Browser LLM Stack
Browser-native model work without pretending every useful workflow has a clean API.
What this is
Some of the best model workflows still live behind a browser session: logged-in research tools, subscription-only UIs, file-upload features, visual review, and draft publishing surfaces. A browser LLM stack gives your agent a controlled Chromium lane for those jobs while keeping API calls as the default path when they are available.
The pattern is simple: run Chromium in a service-owned display, keep one persistent profile per provider or workflow, expose noVNC for human login and inspection, and wrap every fragile profile in a lock.
Why this way
API-first is still the cleanest default. It gives you structured responses, stable auth, lower operational risk, and fewer moving parts. Use it whenever the API has the feature you need.
The browser lane exists for the cases APIs do not cover well:
- subscription entitlements attached to a web account
- research answers that need visible citations from a logged-in provider
- long-context or multimodal web UI features that are not exposed through API
- upload and visual workflows that require the provider’s first-party UI
- draft creation in web apps where auto-publish would be reckless
- manual review of exactly what the model saw before you trust the output
The key design choice is to treat browser automation as an explicit lane, not a hidden fallback. It should have its own health checks, profile policy, locks, artifacts, and failure modes.
Prerequisites
- Linux host with systemd user services
- Chromium or Chrome installed
- Playwright or equivalent browser automation library
- A virtual display service such as Xvfb
- Optional VNC/noVNC bridge for inspection and re-auth
- Comfort with file permissions, locks, and service logs
Do not start here if you only need ordinary completions, embeddings, code edits, or image generation. Start with provider APIs, ACP escalation, or local models, then add the browser lane for the gaps.
Before / After
Before:
- One-off browser scripts open whatever profile happens to be available.
- Auth breaks silently when cookies expire.
- Two jobs can collide on the same Chromium profile.
- Screenshots and page state vanish after failure.
- Cron jobs treat UI automation like any other stateless command.
After:
- Each provider or workflow has a named browser lane.
- Persistent profiles are stored outside the repo and treated like credentials.
flockserializes access to each profile.- Humans can inspect or refresh login state through noVNC.
- Browser skills return structured output plus artifacts.
- Cron jobs know browser work is slow, stateful, and lock-bound.
Implementation
1. Define the lanes
Create lanes around workflow ownership, not around vague provider names.

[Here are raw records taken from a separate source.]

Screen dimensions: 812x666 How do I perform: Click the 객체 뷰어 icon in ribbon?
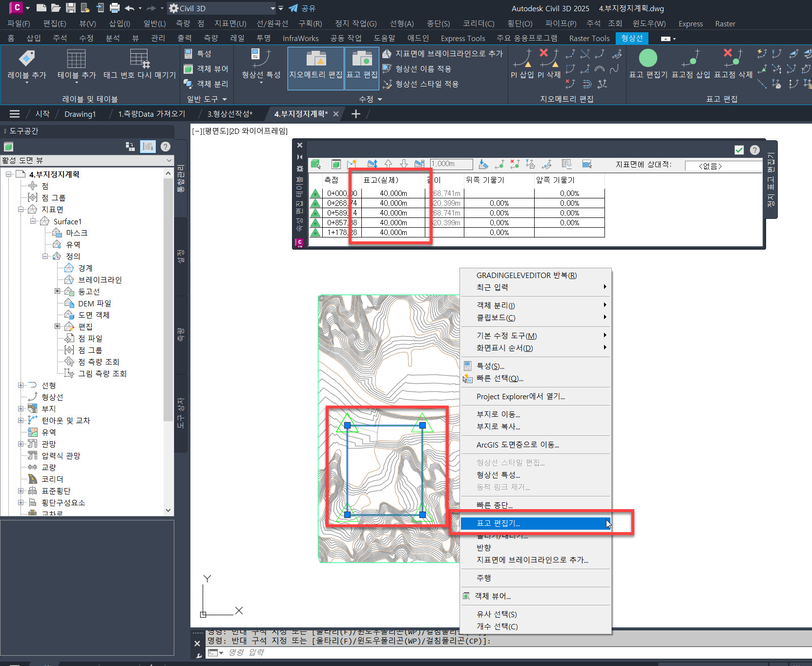coord(188,69)
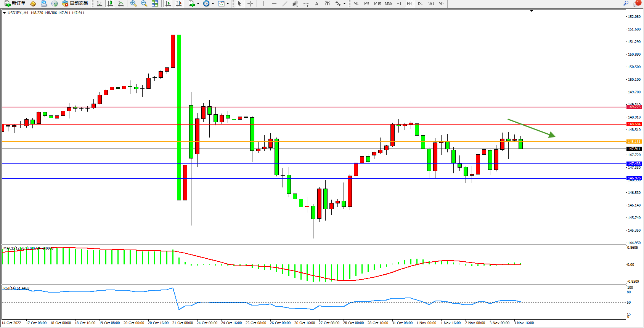The height and width of the screenshot is (328, 644).
Task: Switch to the M15 timeframe
Action: point(377,3)
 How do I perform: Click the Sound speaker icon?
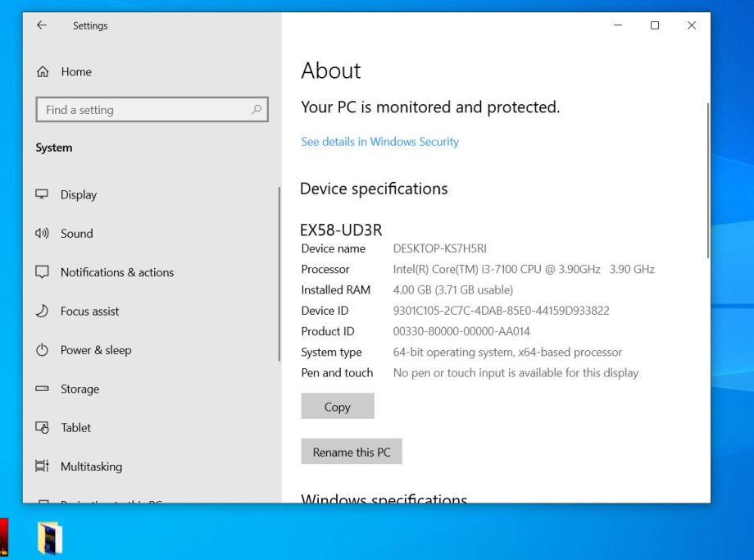point(42,234)
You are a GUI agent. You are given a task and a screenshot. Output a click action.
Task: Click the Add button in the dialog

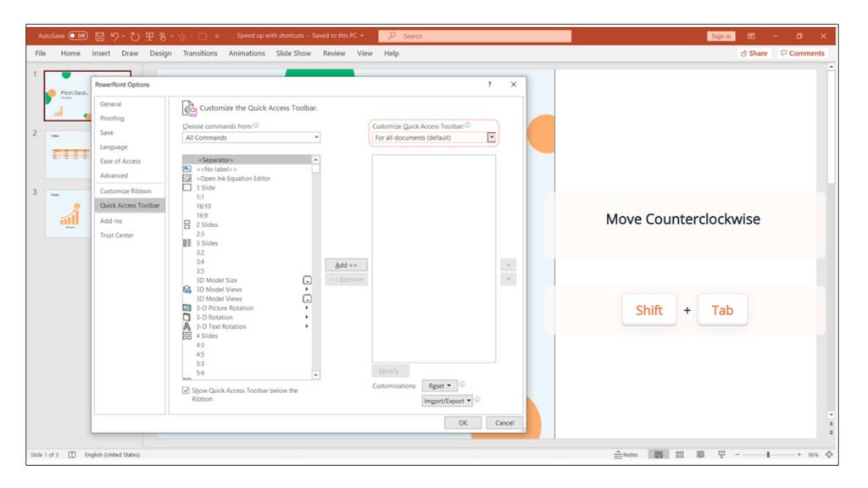(x=346, y=263)

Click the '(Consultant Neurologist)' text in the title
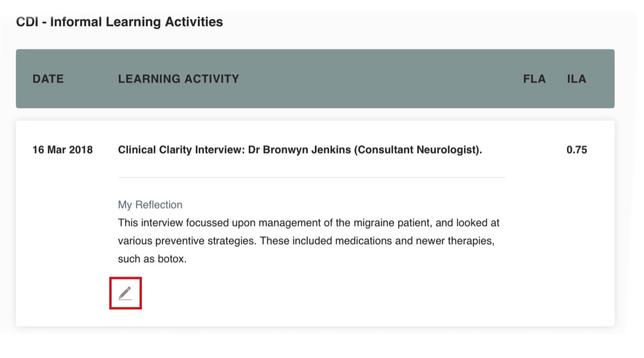pyautogui.click(x=418, y=150)
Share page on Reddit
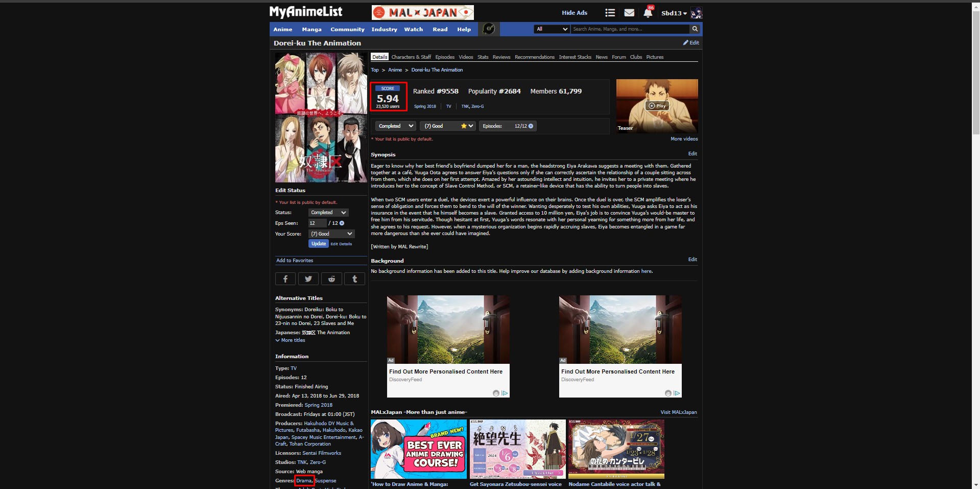 331,278
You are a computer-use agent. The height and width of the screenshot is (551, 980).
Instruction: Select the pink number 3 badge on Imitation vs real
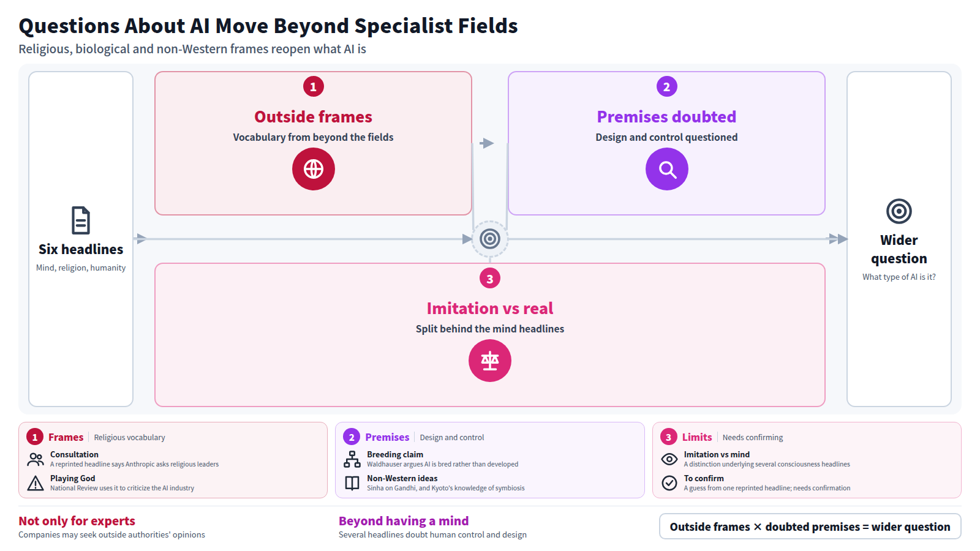click(490, 279)
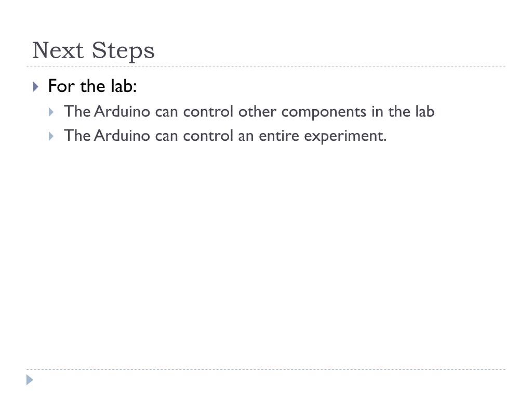532x399 pixels.
Task: Click the dotted divider line under the title
Action: pyautogui.click(x=266, y=67)
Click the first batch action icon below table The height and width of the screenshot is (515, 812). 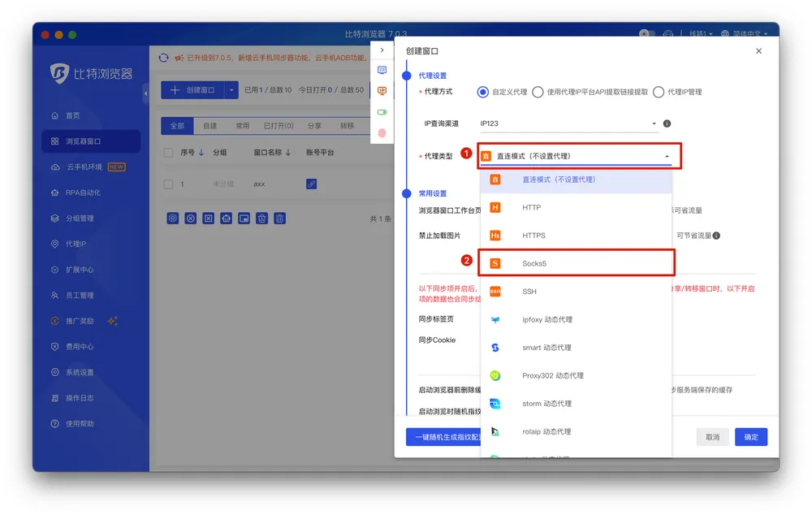pyautogui.click(x=173, y=218)
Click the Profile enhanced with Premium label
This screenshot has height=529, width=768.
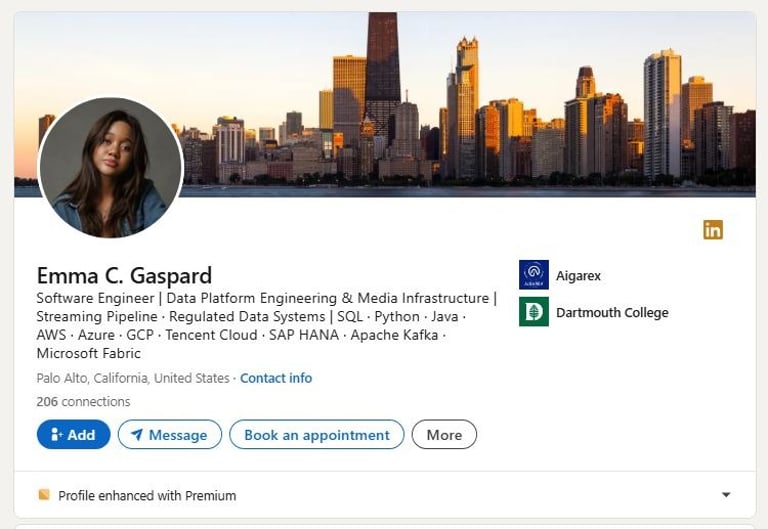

If two jobs can safely share cookies and never run at the same time, they can share a lane. If they have different risk, artifact, or concurrency needs, split them.
Example lane map:
| Lane | Purpose | Notes |
|---|---|---|
research-primary | logged-in research UI | returns answer text and source URLs |
long-context-review | large upload or multimodal review | stores uploaded filenames in artifacts |
visual-generation-review | web-only visual workflows | use native image APIs first |
draft-publishing | web editor draft creation | saves drafts only, never publishes |
Keep the real account name, email address, billing tier, and recovery details out of the repo. Public guides should describe the lane shape, not the private account.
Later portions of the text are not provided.